TASK REQUIREMENTS: What you return must be the lines from the first one below through the one containing "643x364 pixels.", exactly and with pictures excluded.

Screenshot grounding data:
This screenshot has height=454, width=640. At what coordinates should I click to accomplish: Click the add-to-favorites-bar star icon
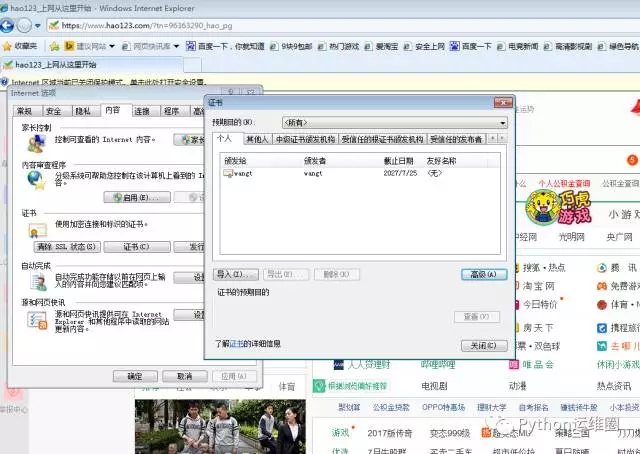tap(54, 46)
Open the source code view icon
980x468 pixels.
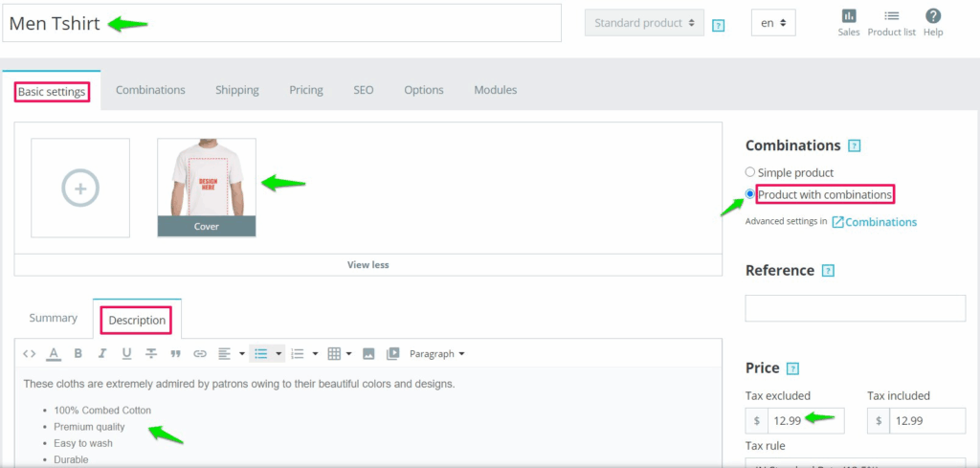click(30, 354)
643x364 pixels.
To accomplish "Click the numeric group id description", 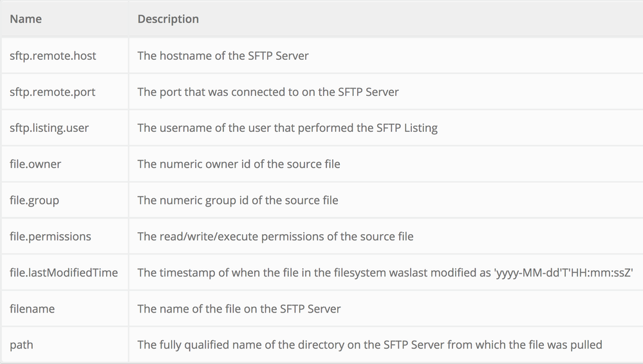I will click(x=238, y=200).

ANSWER TO THE EXERCISE:
This screenshot has height=454, width=640. At what coordinates should I click to accomplish: Click the add-to-favorites-bar star icon
tap(54, 46)
Open the source code view icon
980x468 pixels.
click(30, 354)
643x364 pixels.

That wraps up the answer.